(BFI) – Incitations pour les importateurs de denrées alimentaires, mesures fiscales « stimulantes », aide à la production pharmaceutique locale… La Commission économique pour l’Afrique des Nations Unies (UNECA), s’est penchée sur les menaces qui pèsent sur le continent, et propose des pistes d’action.
La Commission économique pour l’Afrique des Nations Unies (UNECA), dirigée par Vera Songwe, s’est penchée sur l’impact du covid-19 sur les économies africaines et lance quelques pistes pour remédier au mal induit par l’épidémie qui risque de toucher certains pays de plein fouet.
Dans un rapport du 13 mars, la Commission économique pour l’Afrique (CEA) se base sur des chiffres (cas et pays touchés) du 11 mars. À l’époque, le nombre de cas comptabilisés dans le monde est de 118 000, dont 50 en Afrique. Mais, relèvent les analystes, l’impact économique, lui, est d’ores et déjà important.
Fuites de capitaux
La crise sanitaire mondiale aura pour l’Afrique de plus en plus connectée avec le monde un impact très important. Les experts estime que les échanges commerciaux entre l’Afrique, la Chine et l’Europe (désormais nouveau foyer de contamination) et le reste du monde seront affectés, avec des conséquences directes et indirectes pour les économies.
Vera Songwe, secrétaire exécutive de l’UNECA, estime qu’au Nigeria, les revenus tirés de l’exportation de pétrole pourraient chuter de près de 20 millions de dollars en 2020, et chiffre à plus de 101 millions de dollars les pertes à l’échelle du continent.
Les difficultés du tourisme et le ralentissementéconomique dans le monde entier, entrainant un arrêt des transferts des travailleurs à l’étranger, va aussi pénaliser les ressources en devises de nombreux pays africains.
Du point de vue des investissements, les analystes redoutent la fuite des capitaux, des marchés locaux sous tension, et des investissements étrangers directs en déclin.
Aggravation des dettes
La commission estime qu’à l’échelle du continent, les conséquences de la propagation du virus pourraient faire chuter la croissance de 3,2 % à 1,8 % (estimation pour mars 2020) – avec de fortes disparités. Le PIB du Gabon et celui de la Guinée équatoriale risquent ainsi de chuter de 17 %, quand celui du Cameroun pourrait perdre 3 %.

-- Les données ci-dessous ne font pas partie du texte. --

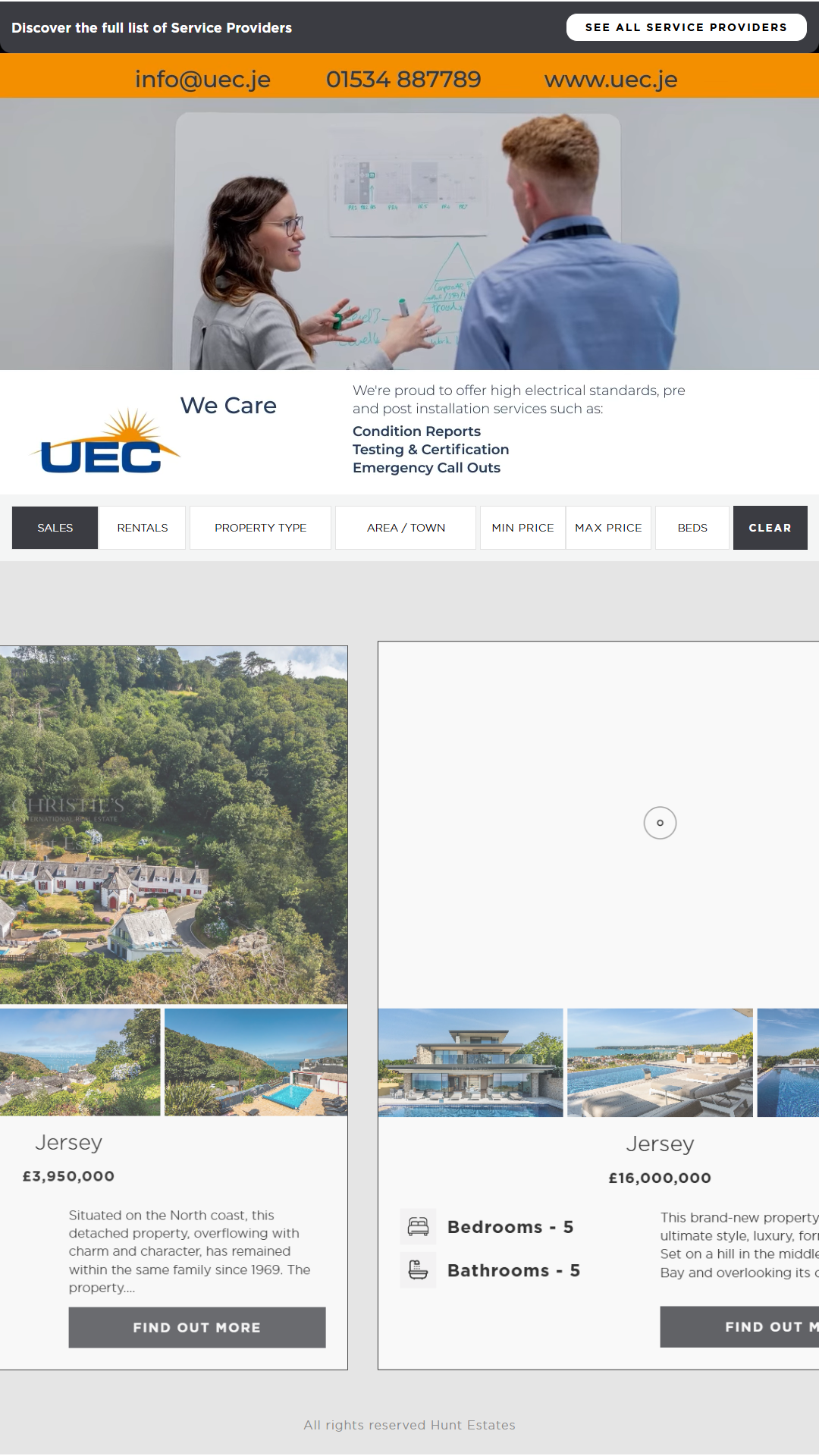Screen dimensions: 819x1456
Task: Expand the Beds filter dropdown
Action: tap(692, 528)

Dans la région Afrique centrale, dont le premier partenaire commercial est la Chine, certains pays, comme le Congo, le Gabon ou l’Angola, dépendent beaucoup des exportations de pétrole, risquent de beaucoup souffrir de la chute des cours. D’autres, comme le Rwanda ou Sao Tomé et Principe, seront davantage frappés par l’arrêt du tourisme, estiment les experts. Les économies les moins affectées seront les moins productives, comme le Burundi et la Centrafrique.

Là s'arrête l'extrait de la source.